In the next step, Harchol-Balter looked at task dispatching in server farms, where routing becomes an important issue. For these large scale applications, it is very important to first think about the workload type that your system will be taking on. Her speech now dealt with the difference between open and closed systems. In an open system, your solution will be available to work on tasks that are very much predictable; think of a web server or web server farm. In such a case, it makes a lot of sense to analyze and determine the ideal scheduling and dispatching strategy in an effort to minimize response time and maximize performance. It is called an open system because there can be different tasks from various sources, and there will be different results. However, a closed system dispatches tasks that are less predictable, because they result from the results of prior workloads, and an analysis of tasks is used to determine further processing.

If you run closed systems with varying and unpredictable workloads, the task scheduling policy doesn’t make as much difference as in open systems.

In the following example, a web server farm is used to create an environment in which incoming tasks are distributed to systems. All the servers operate based on preemptive processor sharing, just as most of the multitasking operating systems work today.
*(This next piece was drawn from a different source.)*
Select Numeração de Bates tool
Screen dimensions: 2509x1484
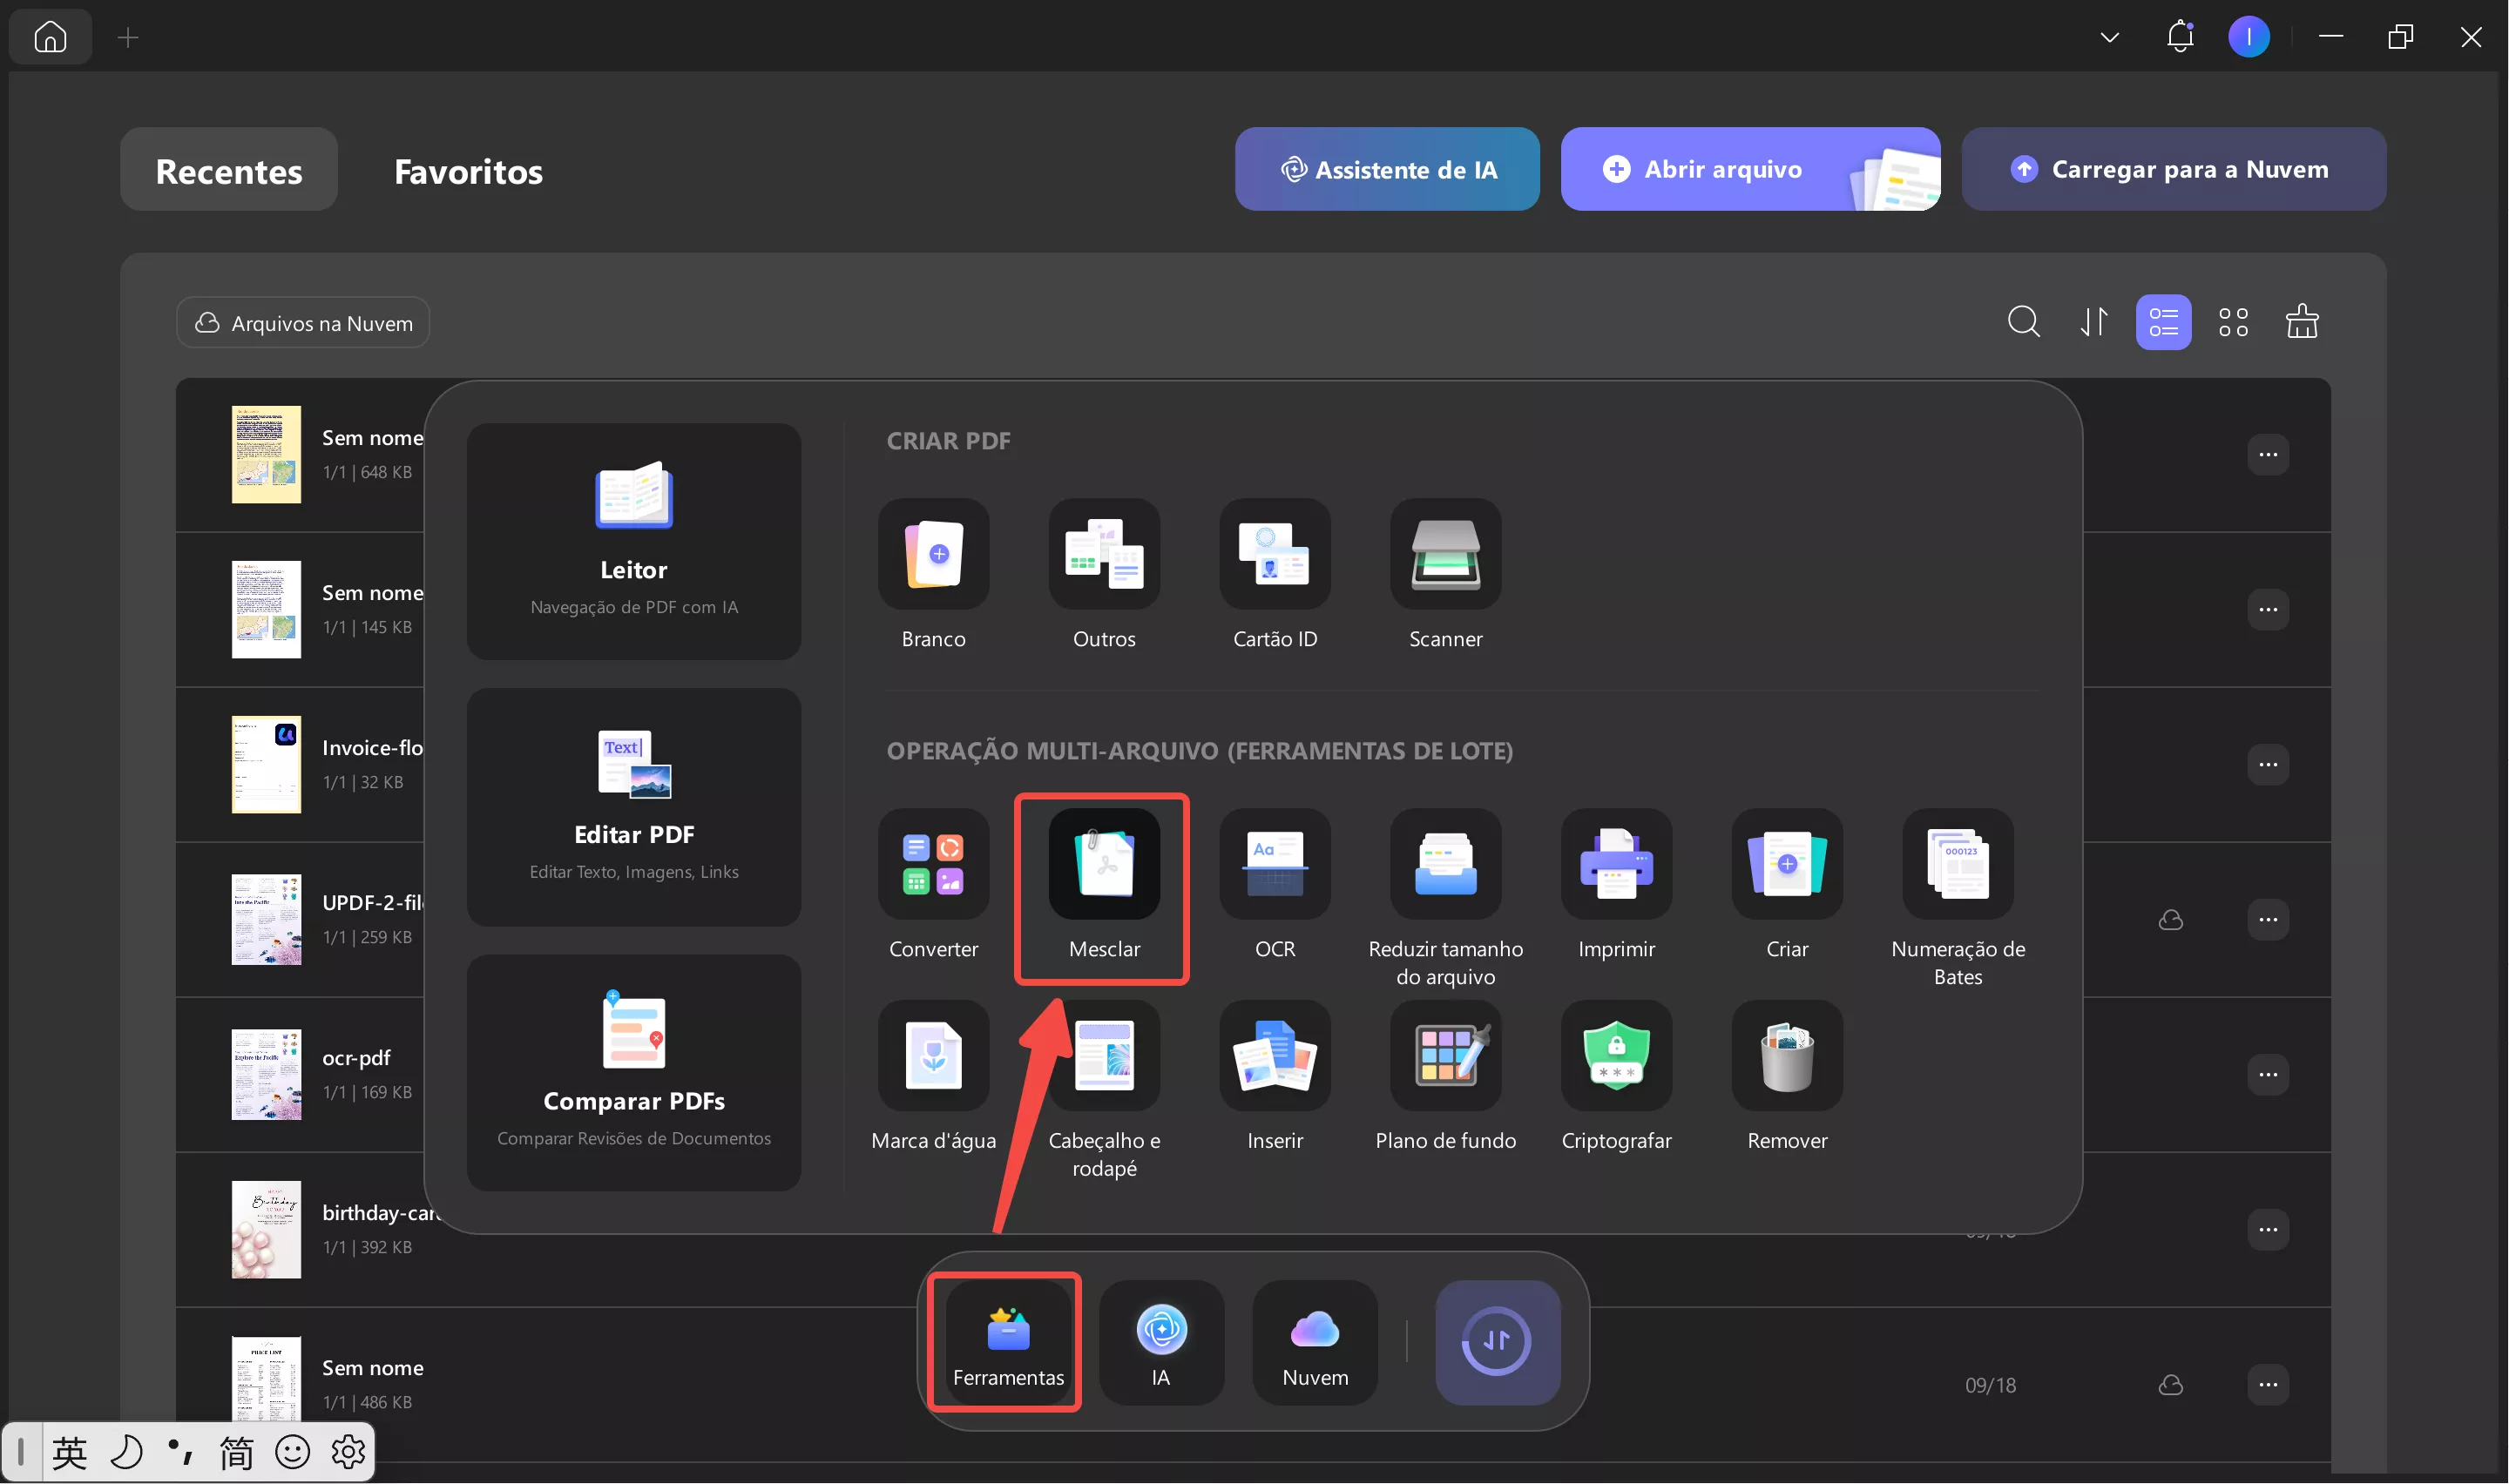(x=1957, y=865)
The main question now is how to distribute the workload to the servers in an effort to get the shortest response times, and hence the best performance. In this example, the solution deciding on the routing policy (see image below) needs to be aware of the workload to be able to make a decision on the scheduling technique (see below).

A Poisson process, as used in this example, is a “stochastic process in which events occur continuously and independently of one another. A well-known example is radioactive decay of atoms.” (Text source: Wikipedia). HTTP requests are classified as Poisson processes. Will there be performance differences according to various scheduling techniques?

Task Scheduling Policies for Server Farms

Harchol-Balter discusses four possible task scheduling techniques:

  • Random Incoming tasks are assigned to a random system with no other policy behind.
  • Join-Shortest-Queue In this case, tasks are forwarded to the server that has the fewest jobs to process. This technique requires a prior analysis of the server system and usually also assumes a first-come, first-served policy.

  • Least-Work-Left This is similar to join-shortest-queue, but actually considers the task that has to be processed. The systems with the least actual workload will receive the next jobs first. Here, jobs are typically ordered for dispatching by workload.
  • Size Interval Splitting This approach distributes workload evenly to all available clients, which creates a good workload balance across your servers, but increases response time.

Clearly, joint-shortest-queue provies the shortest response time over random and least-work-left, whose response time suffers with varying workloads.

The entire topic of scheduling has been discussed for more than 40 years, and it is obvious that there are various strategies that may or may not be suitable for individual requirements. The most important parameter certainly is the workload itself, and a detailed analysis of closed as opposed to open systems. The selection of proper policies and hardware comes in a second step.